Friday, October 21, 2011

What I Learned on Safari

On Saturday, I returned from a vacation to Kenya. My first visit to Africa was unforgettable, the game parks were lovely and the safari rides thrilling. But, I am haunted by the images of the cities, villages, and reservations we passed through on our way to the game parks.

Like many tourists, we visited a Masai village. We sat in a mud and cow dung constructed hut, little bigger than the office I am writing in now, that housed 10 people in two beds. We watched mothers nursing newborn babies, covered with flies. We were told about teenagers, both boys and girls, going through circumcisions and women having babies attended only by their mothers-in-law. When I asked, I was told that “only” about one in ten women in the village die in childbirth. The cities outside of Nairobi we drove through on barely passable roads were filled with children begging when our 4 by 4 vehicles stopped for traffic, with corrugated aluminum tiny homes dotting the roads.

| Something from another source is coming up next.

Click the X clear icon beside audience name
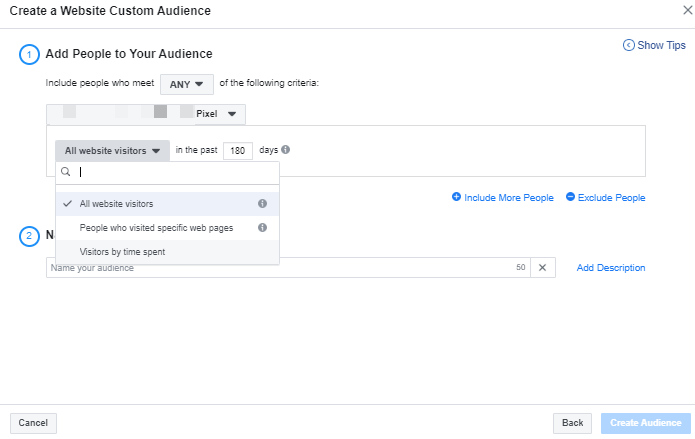The image size is (695, 439). pos(542,268)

These so-called optional tourist excursions broke my heart and brought home the reality of the need to address poverty, maternal mortality, and access to family planning. It provided me with a renewed commitment to the Religious Institute’s Rachel Sabbath Initiative to engage religious leaders and faith communities in working for U.S. support to reach the Millennium Goals worldwide.

I know that Kenya is not the poorest country in Africa, and compared with its neighbors, it is relatively peaceful. But, still, one in 38 Kenyan women will die in childbirth, 26% of women will marry before adulthood, and female genital mutilation is still widely practiced.
The average woman in Kenya has six children, while her desired family size is four, although in the Masai village I visited fertility was much higher -- yet this marks substantial progress from an estimated 8.1 children per woman in the late 1960s). Fewer than half of Kenyan couples use contraceptives (46%), although that marks a significant increase compared to the 39 per cent reported in a 2003 study. According to the CIA World Factbook, the urban population in Kenya is “growing at an alarming rate as many Kenyans migrate from their rural homes to urban centers,” which has led to a scarcity of jobs and opportunities.

World population growth stops being an abstract idea when confronted with individuals and whole communities suffering without enough food, shelter, sanitation, health care, and economic opportunities. At the end of this month, the world's population will reach 7 billion. It was 4 billion when I first started working thirty five years ago.

The Bible calls us to be stewards of the earth and caretakers of our neighbors. I hope you’ll join us in rededicating ourselves to living out our faith through renewed action on behalf of all the people of the world.

Monday, October 03, 2011

Speak Out for LGBT Youth

This morning, for the second year in the row, the Religious Institute, is calling on the nation’s clergy to speak out in support of lesbian, gay, bisexual and transgender youth at services near National Coming Out Day, which is October 11th. The recent suicide of Jamey Rodemeyer, a 14 year old gay youth who in the spring made his own It Gets Better video, demonstrates the sad urgency of this call to action, which remains as necessary as it was in the wake of multiple teen suicides in September 2010.

All of us have teens and young adults who are gay, lesbian, bisexual, or transgender in our congregations, many who are suffering in silence and are at risk. One study found that 14% of teens in religious communities identify as something other than heterosexual. Almost nine in ten of them have not been open about their sexuality with clergy or other adult leaders in their faith communities.

Studies show that almost six in ten clergy from mainline denominations support the full inclusion and acceptance of LGBT persons, yet other studies have found that eight in ten of even the most progressive clergy don't have programs in their congregations to support LGBT youth.

We have known for more than thirty years that at least one third of all suicides to teens are to gay youth. Our young people are dying because we are not speaking out for them. Ask yourself honestly, do the LGBT youth in your faith community know that you welcome and support them? What have you done to make sure that these youth know they are loved and supported, to demonstrate that you understand that they, too, are God's children?

The Religious Institute has created new worship resources in support of National Coming Out Day. They include a responsive reading, prayers, a collect, a prayer litany and more, available at

Can you work with your local rabbi, minister, imam, or lay leaders to speak out for LGBT youth in the next few weeks? In this case, silence can equal death. Please help.